Technical field of the invention

The present invention refers to a system and a method for coloring, particularly for anodically coloring, metal objects.

Prior art

A technique for coloring metals called anodic coloring is known. Such technique, which can be applied for coloring surfaces of objects made of materials on which a patina can be formed (such as titanium, niobium, tantalum), uses the so- called electrochemical oxidation, by which an electrochemical cell is made comprising an anode (corresponding to the metal to be colored by oxidation), a cathode (generally a noble metal) and an aqueous electrolyte, whose conductivity can be increased by selecting an acid pH or alkaline pH or by dissolving a salt into the same. Connecting the cathode and anode to an electric power generator makes possible to control the potential of the electrochemical cell, on which the thickness and color of a metal oxide film forming on the anode are dependent. Therefore, the potential of the electrochemical cell is commanded as a function of the color to be obtained on the metal surface.

Known processes for anodically coloring metals are for example disclosed in documents US 5,160,599, EP 1 199 385 A2, EP 0 413 589 A1 .

Brief summary of the invention

The object of the present invention consists of making available a system and a method for anodically coloring metal objects, alternative to the ones of the known art, by which a coloring tailored to a specific user cab ne obtained, for example coloring a jewel (such as a wedding ring) reflecting the mood of a user in a particular period of time.

These and other objects are met by a system for coloring metal objects according to claim 1 and by a method of coloring metal objects according to claim 10.

The dependent claims define possible advantageous embodiments of the invention.

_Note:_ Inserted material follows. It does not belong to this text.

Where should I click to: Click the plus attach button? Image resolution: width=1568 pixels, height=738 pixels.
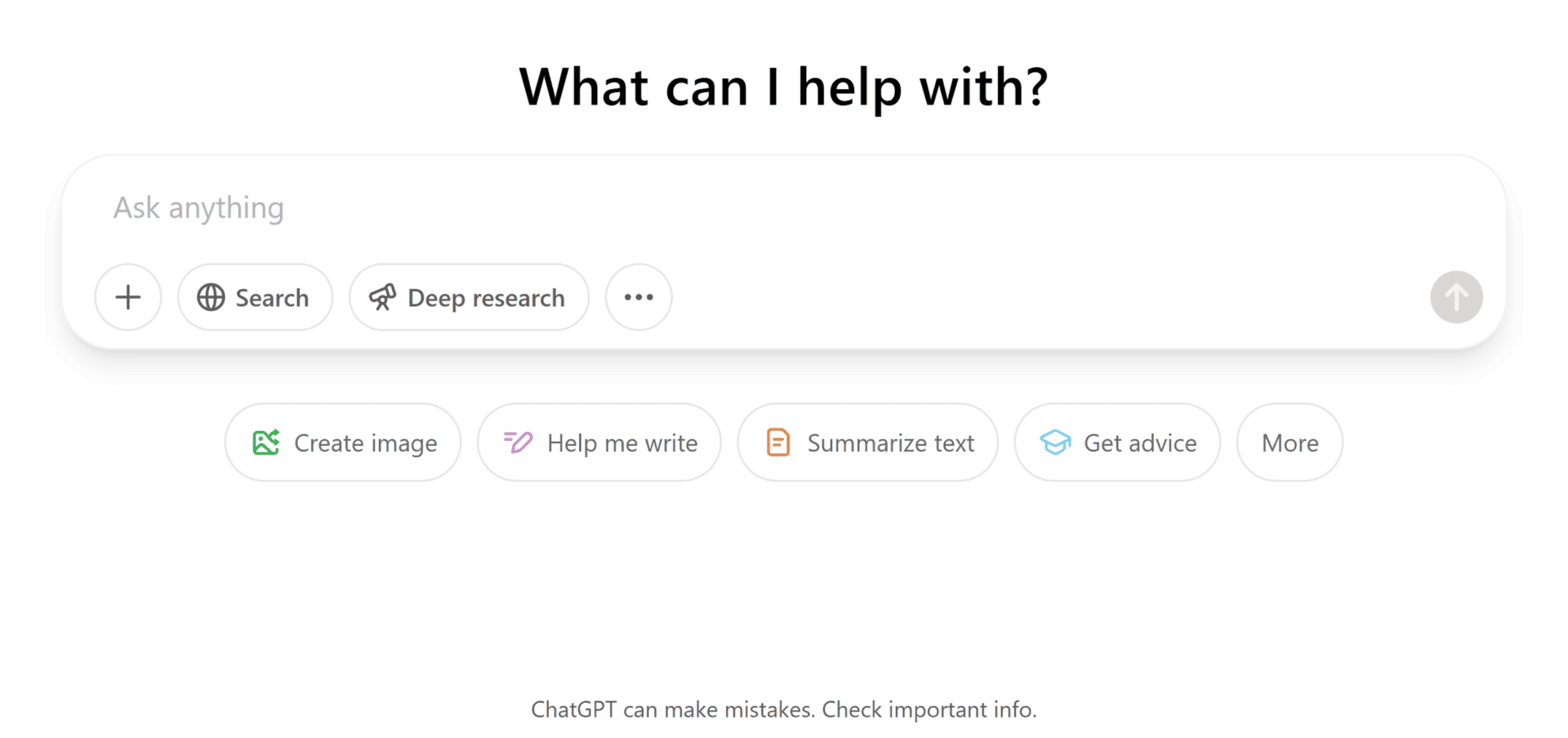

Brief description of the figures

In order to obtain a better comprehension and appreciate the advantages, some embodiments thereof will be described in the following in an exemplifying and non-limiting way with reference to the attached figures, wherein: Figure 1 is a block diagram of a system for coloring metal objects according to a possible embodiment;

Figures from 2 to 14 show possible relationships between a biometric signal B and a coloring command signal C in the coloring system according to the invention:

Figure 15 shows a possible relationship between the values of the coloring command signal C and the coloring of portions of a metal objects colored by a system according to the invention.

Detailed description of the invention

The present disclosure, according to at least one of the above-mentioned aspects, can be implemented according to one of more of the following embodiments, optionally combined with each other.

For the purposes of the present description and of the attached claims, the term “one” must be understood as one or at least one, and the singular comprises also the plural, unless the context clearly indicates otherwise.

With reference to the attached Figure 1 , a system for coloring, particularly for anodically coloring, metal objects, is indicated by reference 1 . The colorable metal objects can be of any type and have any dimensions. The metals colorable by the system according to the present invention include for example titanium, aluminum, zirconium, tungsten, tantalum, magnesium, niobium, and alloys thereof, or any other metal material capable to be passivated and to form an oxide layer such to obtain an interference coloring.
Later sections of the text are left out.